Metaflow, Netflix's Python framework for data science, is now open source

[+] amirathi|6 years ago|reply

After going through a lot of marketing fluff, I landed on this useful page which explains Metaflow basics: https://docs.metaflow.org/metaflow/basics

Here's my understanding:

- It's a python library for creating & executing DAGs

- Each node is a processing step & the results are stored after each step so you can restart failed workflows from where it failed

- Tight integration with AWS ECS to run the whole DAG on cloud

I don't know why their .org site oddly feels like a paid SaaS tool.
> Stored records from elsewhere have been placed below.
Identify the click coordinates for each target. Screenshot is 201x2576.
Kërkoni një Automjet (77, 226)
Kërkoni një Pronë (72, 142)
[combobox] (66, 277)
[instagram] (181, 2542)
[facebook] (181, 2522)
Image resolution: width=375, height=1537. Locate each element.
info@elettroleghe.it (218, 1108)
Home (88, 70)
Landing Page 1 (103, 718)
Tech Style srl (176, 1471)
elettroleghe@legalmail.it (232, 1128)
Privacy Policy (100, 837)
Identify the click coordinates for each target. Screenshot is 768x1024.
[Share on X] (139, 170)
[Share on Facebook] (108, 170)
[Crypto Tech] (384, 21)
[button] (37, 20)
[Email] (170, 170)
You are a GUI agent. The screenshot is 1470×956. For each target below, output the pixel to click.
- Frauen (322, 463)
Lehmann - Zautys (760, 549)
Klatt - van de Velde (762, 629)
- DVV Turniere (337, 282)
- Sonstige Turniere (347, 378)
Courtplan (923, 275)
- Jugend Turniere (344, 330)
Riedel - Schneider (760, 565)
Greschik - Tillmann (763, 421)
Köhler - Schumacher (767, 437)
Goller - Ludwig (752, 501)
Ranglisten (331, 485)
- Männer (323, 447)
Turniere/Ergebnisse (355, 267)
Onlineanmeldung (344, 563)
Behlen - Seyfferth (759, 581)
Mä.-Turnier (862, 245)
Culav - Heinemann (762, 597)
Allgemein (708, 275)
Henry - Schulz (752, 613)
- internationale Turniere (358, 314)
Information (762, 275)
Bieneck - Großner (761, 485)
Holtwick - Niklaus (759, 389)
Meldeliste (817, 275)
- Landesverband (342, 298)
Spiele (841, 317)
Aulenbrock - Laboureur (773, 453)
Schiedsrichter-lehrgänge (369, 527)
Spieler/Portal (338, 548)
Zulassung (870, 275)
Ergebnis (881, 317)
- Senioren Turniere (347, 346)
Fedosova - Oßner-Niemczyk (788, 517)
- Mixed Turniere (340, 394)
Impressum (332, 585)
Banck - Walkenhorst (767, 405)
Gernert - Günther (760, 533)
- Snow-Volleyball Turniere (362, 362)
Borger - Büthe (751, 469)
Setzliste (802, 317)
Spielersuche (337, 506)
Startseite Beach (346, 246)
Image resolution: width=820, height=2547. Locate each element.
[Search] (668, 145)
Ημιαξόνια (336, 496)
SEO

Anyway, thank you Netflix for open sourcing Metaflow.

[+] seeravikiran|6 years ago|reply

I would also add - dependency management (certain degree of reproducibility) as a first class feature leveraging conda.

[+] teekert|6 years ago|reply

So it's like Snakemake? [0] Snakemake can also control k8s clusters. Perhaps they are easier to set up with Metaflow?

[0] https://snakemake.readthedocs.io/en/stable/

[+] savin-goyal|6 years ago|reply

Addendum - You can mix and match what steps of the DAG run on the cloud.

[+] est|6 years ago|reply

looks like airflow with ML tools?

[+] Thorentis|6 years ago|reply

How is this different / better to existing tools or workflows? I don't like to criticise new frameworks / tools without first understanding them, but I like to know what some key differences are without the marketing/PR fluff before giving one a go.

For instance, this tutorial example here (https://github.com/Netflix/metaflow/blob/master/metaflow/tut...) does not look substantially different to what I could achieve just as easily in R, or other Python data wrangling frameworks.

Is the main feature the fact I can quickly put my workflows into the cloud?

[+] vtuulos|6 years ago|reply

hey, I'm one of the authors of Metaflow. Happy to answer any questions! Netflix has been using Metaflow internally for about two years, so we have many war stories :)

[+] omarhaneef|6 years ago|reply

Thanks for open sourcing this.

Can you say a little about which niche this would occupy, and what the motivation is? Is it intended to compete with Tensorflow and Pytorch or to be an industrial strength version of SKlearn.

I looked through the tutorial on my mobile and the answer was not immediately clear.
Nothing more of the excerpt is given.